▶ 抜粋箇所:
»»

説明

内燃機関の排気還流装置

【課題】内燃機関の排気還流装置において、低圧EGR装置の入口と出口との前後差圧を求める精度が低下した場合であっても、正確なEGRガス比率のEGRガスの制御を行う技術を提供する。
【解決手段】低圧EGR装置の入口と出口との前後差圧が、当該差圧を求める精度が低下したか低下していないかの閾値となる所定差圧以下の場合に、機関回転速度、内燃機関の燃料噴射量、及び排気流量から排気中のHC量を推定し、酸化触媒の上流の排気温度及びHC量から酸化触媒の発熱量を推定し、発熱量から酸化触媒の浄化率を推定し、酸化触媒の上流の排気温度及び浄化率からSV比を推定し、SV比から酸化触媒通過ガス流量を算出し、酸化触媒通過ガス流量と目標流量との関係に応じて低圧EGRガスの還流量と高圧EGRガスの還流量とを制御する。

【発明の詳細な説明】
【技術分野】
【0001】
本発明は、内燃機関の排気還流装置に関する。

««

▶ 収集データ:
»»

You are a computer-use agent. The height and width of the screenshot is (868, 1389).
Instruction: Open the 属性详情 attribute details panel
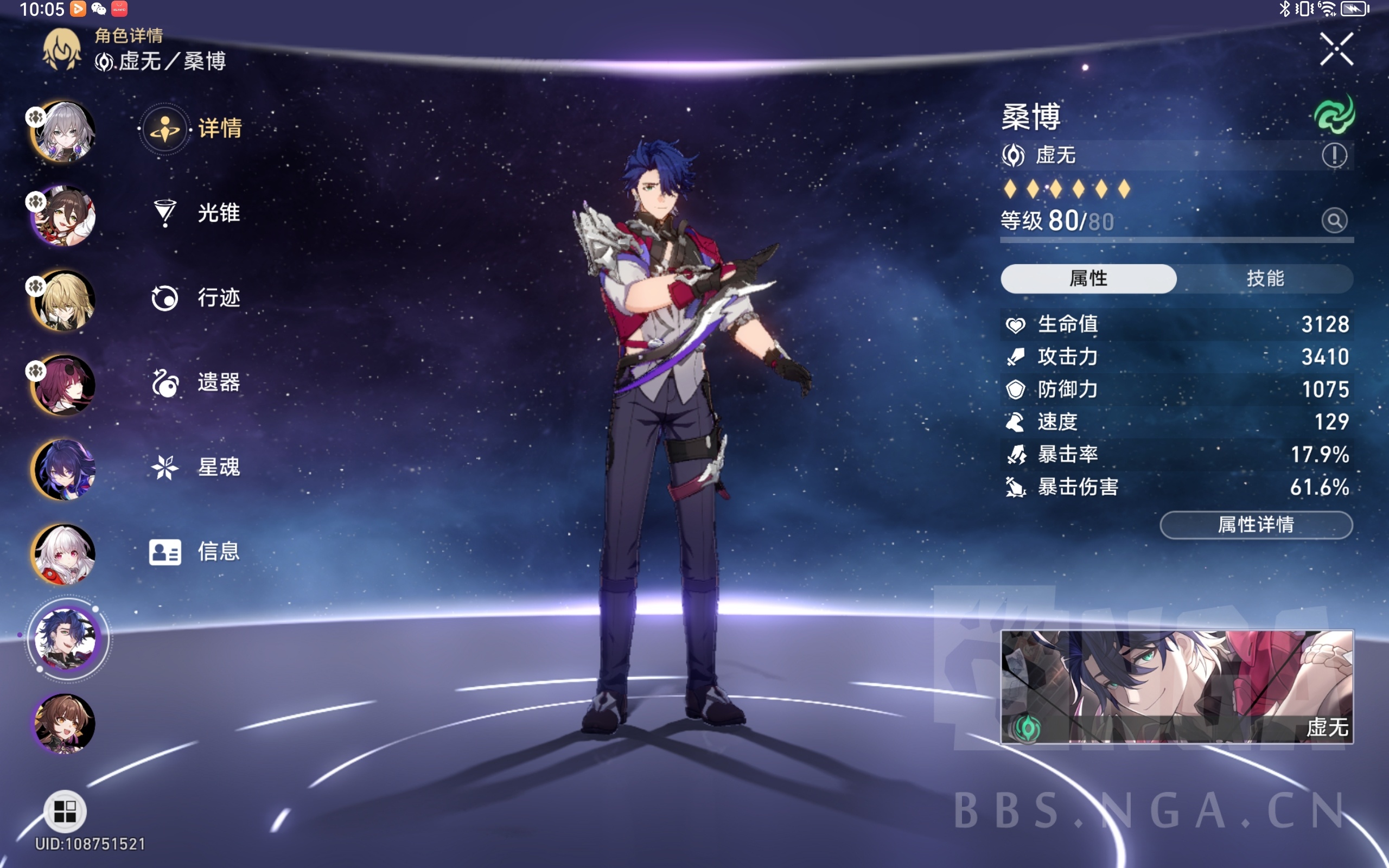tap(1256, 525)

««

▶ 作業内容:
排気還流装置の抜粋箇所について、次の記述が内容と合うかを「はい」か「いいえ」で答え、判断の決め手となる本文の語句を一字一句違えずに引用すること。1. 前後差圧が所定差圧以下の場合、排気中のHC量を推定する。2. 酸化触媒の浄化率はSV比から推定する。3. 本発明は内燃機関の排気還流装置に関するものである。 収集データは抜粋箇所とは別の資料である。

▶ 結果:
1. はい。「所定差圧以下の場合に、機関回転速度、内燃機関の燃料噴射量、及び排気流量から排気中のHC量を推定し」
2. いいえ。「発熱量から酸化触媒の浄化率を推定し」
3. はい。「本発明は、内燃機関の排気還流装置に関する。」